Horace “Hoddy” Hildreth Jr. has given considerable time and money to environmental causes over the years. But the laws he wrote in the 1960s remain his most powerful contributions

In the classic book The 22 Immutable Laws of Marketing, Al Ries and Jack Trout teach that “it’s better to be first than it is to be better.” In his work championing Maine’s environment, Hoddy Hildreth has managed to be both.

An attorney who hated every minute of law school, Hildreth practiced during Maine’s environmental Wild West, when paper companies were polluting rivers and developers were wrecking wetlands and marring landscapes. Hildreth responded by running for the state legislature, won in 1966, and introduced laws that would become, and remain, the pillars of environmental protection in Maine. They include the law that established the Land Use Regulation Commission and controls development on 10 million acres in the unorganized territories; he also wrote the Site Location and Development Act and the Wetlands Control Act. While Ed Muskie is recognized as a national pioneer in codifying protection of the environment, on a statewide level, that pioneer is Hoddy Hildreth.

After serving one term, Hildreth continued marshalling change through nonprofits, some of which he helped found. These include the Conservation Law Foundation, Maine Audubon Society, Maine Coast Heritage Trust, Maine League of Conservation Voters, and the Island Institute, which he shepherded for 17 years as chairman of the board. In all those years of transformational leadership, says Island Institute cofounder Philip Conkling, years when “even a small leak could have sunk our boat,” he never heard Hildreth raise his voice in a board meeting.

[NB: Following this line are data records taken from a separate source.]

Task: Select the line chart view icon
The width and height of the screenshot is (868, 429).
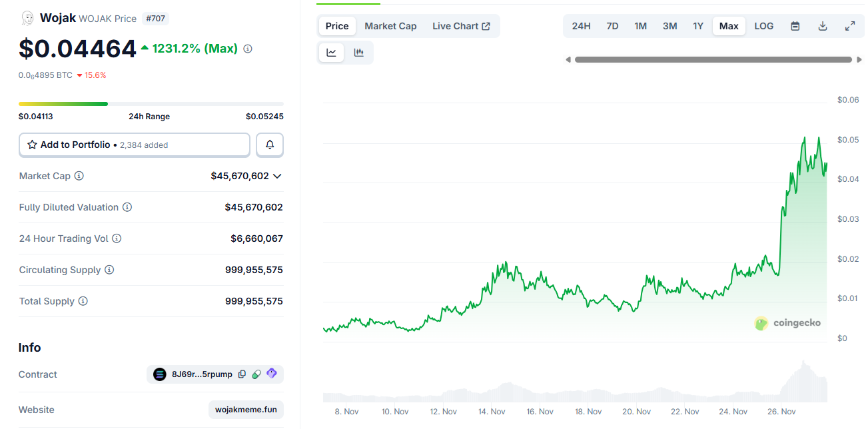Action: [x=331, y=52]
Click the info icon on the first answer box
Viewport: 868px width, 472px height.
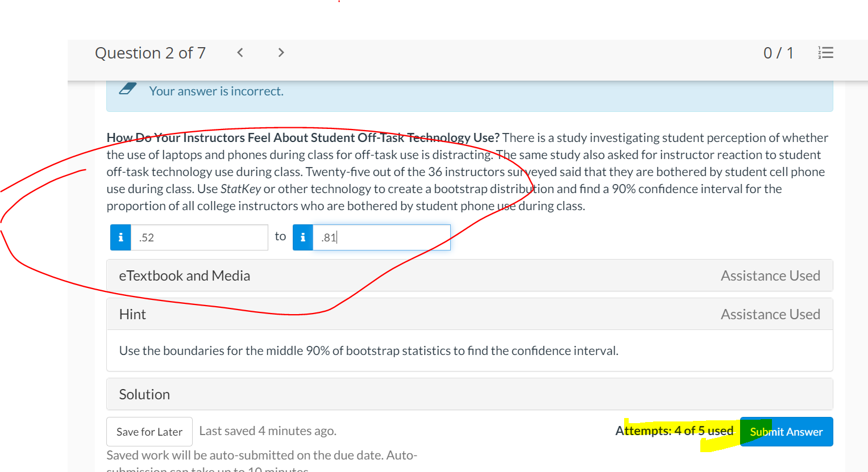(x=120, y=237)
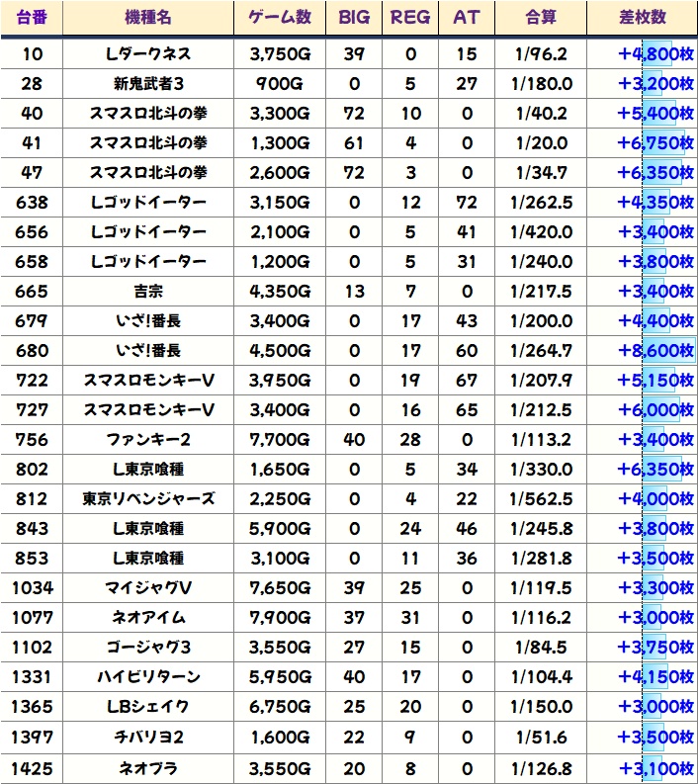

As the son of Maine’s 59th governor, Hoddy Hildreth is as close to aristocracy as it comes in this state, yet he can connect with anyone. He does it, Conkling says, with humor, gentleness, and the quintessential attribute of a lifelong Mainer: common sense.

Where and when were you born?

I was born in 1931 in Cambridge, Massachusetts. So I’m not a native.

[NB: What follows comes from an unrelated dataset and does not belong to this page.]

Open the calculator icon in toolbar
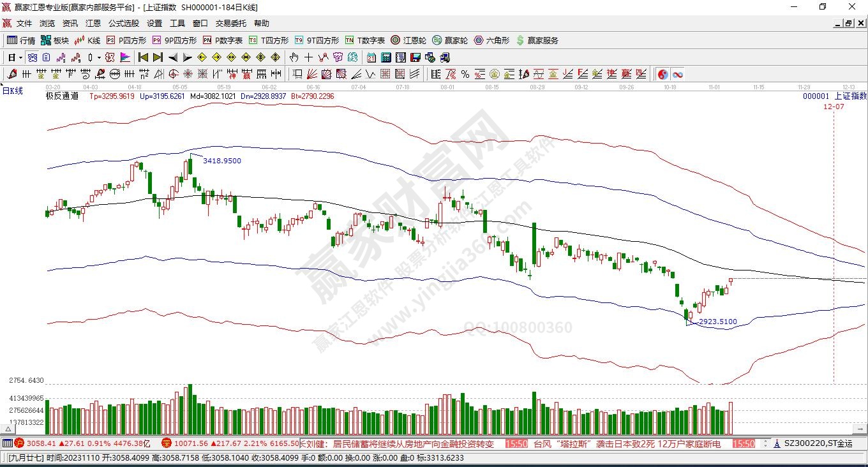[385, 57]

What was your early childhood like? What sort of youngster were you? 

Oh, golly, I don’t know. I was sort of the middle of the road. I wasn’t particularly studious; I wasn’t particularly athletic; I wasn’t particularly enterprising. But it was a happy childhood.

When you were a teenager, your father, Horace Hildreth Sr.,  became governor of Maine. How did that change your life?

I don’t know if it really changed my life at all, except that I was able to see things and do things that I wouldn’t have been able to see and do if I had not been the governor’s son. But I was very normal. I went to two years of public school in Augusta while he was in the Blaine House, and then I went away to Deerfield Academy. I don’t remember being particularly different from anybody else. It was quite a lot of fun, actually.

You went on to Bowdoin. What did you study? What were your college years like?

I majored in English. I really liked courses in English and reading, and I had some very interesting, intellectual friends that put up with me. Bowdoin was all male at the time. It had a very supportive atmosphere and it was challenging. You had to study pretty hard, but it wasn’t a grind, like law school. I took a semester of my last year at Forman Christian College in Lahore, Pakistan. My father was ambassador to Pakistan at that time. All of the classes were taught in English, which was the second language for the Pakistanis, so it was easier than Bowdoin.

Why did you decide to go on to law school at Columbia?

I didn’t know what else to do. My father was a lawyer. I can remember him saying, “Look, why don’t you go to law school? It’s good training, it teaches you a whole other area that you haven’t been involved in, and it’s a great place to start from if you’re looking for some sort of career.”
So I did.

You married your wife, Alison, while you were at Columbia University. Is that where you met her?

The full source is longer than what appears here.